Stored data:
*** Begin section ***
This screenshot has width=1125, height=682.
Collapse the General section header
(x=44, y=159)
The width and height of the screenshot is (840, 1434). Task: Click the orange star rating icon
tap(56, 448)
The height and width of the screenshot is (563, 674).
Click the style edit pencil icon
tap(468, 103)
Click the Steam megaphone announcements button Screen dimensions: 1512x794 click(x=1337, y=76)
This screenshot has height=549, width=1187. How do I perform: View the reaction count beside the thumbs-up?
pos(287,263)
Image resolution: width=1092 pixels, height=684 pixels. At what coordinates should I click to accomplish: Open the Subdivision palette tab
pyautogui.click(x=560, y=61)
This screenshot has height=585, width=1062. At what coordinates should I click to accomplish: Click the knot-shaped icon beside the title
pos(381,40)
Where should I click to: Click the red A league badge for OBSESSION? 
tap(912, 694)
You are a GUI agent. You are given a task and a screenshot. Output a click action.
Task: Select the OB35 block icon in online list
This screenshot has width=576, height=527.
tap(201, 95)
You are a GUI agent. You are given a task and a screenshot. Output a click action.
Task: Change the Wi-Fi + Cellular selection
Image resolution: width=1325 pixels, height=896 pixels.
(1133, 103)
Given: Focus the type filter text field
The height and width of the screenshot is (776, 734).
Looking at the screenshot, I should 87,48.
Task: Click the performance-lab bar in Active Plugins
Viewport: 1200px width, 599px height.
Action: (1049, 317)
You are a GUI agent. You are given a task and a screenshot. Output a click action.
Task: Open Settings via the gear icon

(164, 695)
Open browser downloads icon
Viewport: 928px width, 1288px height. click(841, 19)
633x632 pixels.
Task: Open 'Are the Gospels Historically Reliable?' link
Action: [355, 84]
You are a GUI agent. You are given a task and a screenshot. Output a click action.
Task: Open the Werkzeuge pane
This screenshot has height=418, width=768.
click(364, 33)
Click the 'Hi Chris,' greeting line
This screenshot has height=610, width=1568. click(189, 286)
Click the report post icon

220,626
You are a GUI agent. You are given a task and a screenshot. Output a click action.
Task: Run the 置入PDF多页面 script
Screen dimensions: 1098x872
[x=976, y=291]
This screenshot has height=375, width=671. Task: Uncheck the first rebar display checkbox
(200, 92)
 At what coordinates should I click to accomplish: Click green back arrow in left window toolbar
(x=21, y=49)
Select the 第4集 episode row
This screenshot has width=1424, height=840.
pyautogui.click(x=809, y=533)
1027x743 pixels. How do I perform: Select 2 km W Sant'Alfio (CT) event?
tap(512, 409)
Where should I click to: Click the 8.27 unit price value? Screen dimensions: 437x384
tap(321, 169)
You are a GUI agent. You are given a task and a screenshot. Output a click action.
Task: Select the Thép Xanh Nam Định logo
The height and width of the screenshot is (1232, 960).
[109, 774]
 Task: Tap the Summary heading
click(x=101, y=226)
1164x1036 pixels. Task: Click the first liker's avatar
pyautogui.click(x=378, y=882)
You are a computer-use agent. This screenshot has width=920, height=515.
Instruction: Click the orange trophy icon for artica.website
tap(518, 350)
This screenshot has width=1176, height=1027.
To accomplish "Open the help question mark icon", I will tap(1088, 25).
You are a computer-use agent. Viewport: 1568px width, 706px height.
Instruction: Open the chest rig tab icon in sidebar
*** End section ***
WHAT THE TASK REQUIRES: Please transcribe exactly the line containing "Click the report post icon" and every line after it through the end of the records, and nothing else.

RESULT OF THIS EXERCISE:
Click the report post icon

220,626
You are a GUI agent. You are given a task and a screenshot. Output a click action.
Task: Run the 置入PDF多页面 script
Screen dimensions: 1098x872
[x=976, y=291]
This screenshot has height=375, width=671. Task: Uncheck the first rebar display checkbox
(200, 92)
 At what coordinates should I click to accomplish: Click green back arrow in left window toolbar
(x=21, y=49)
Select the 第4集 episode row
This screenshot has width=1424, height=840.
pyautogui.click(x=809, y=533)
1027x743 pixels. How do I perform: Select 2 km W Sant'Alfio (CT) event?
tap(512, 409)
Where should I click to: Click the 8.27 unit price value? Screen dimensions: 437x384
tap(321, 169)
You are a GUI agent. You are given a task and a screenshot. Output a click action.
Task: Select the Thép Xanh Nam Định logo
The height and width of the screenshot is (1232, 960).
[109, 774]
 Task: Tap the Summary heading
click(x=101, y=226)
1164x1036 pixels. Task: Click the first liker's avatar
pyautogui.click(x=378, y=882)
You are a computer-use agent. This screenshot has width=920, height=515.
Instruction: Click the orange trophy icon for artica.website
tap(518, 350)
This screenshot has width=1176, height=1027.
To accomplish "Open the help question mark icon", I will tap(1088, 25).
You are a computer-use agent. Viewport: 1568px width, 706px height.
Instruction: Open the chest rig tab icon in sidebar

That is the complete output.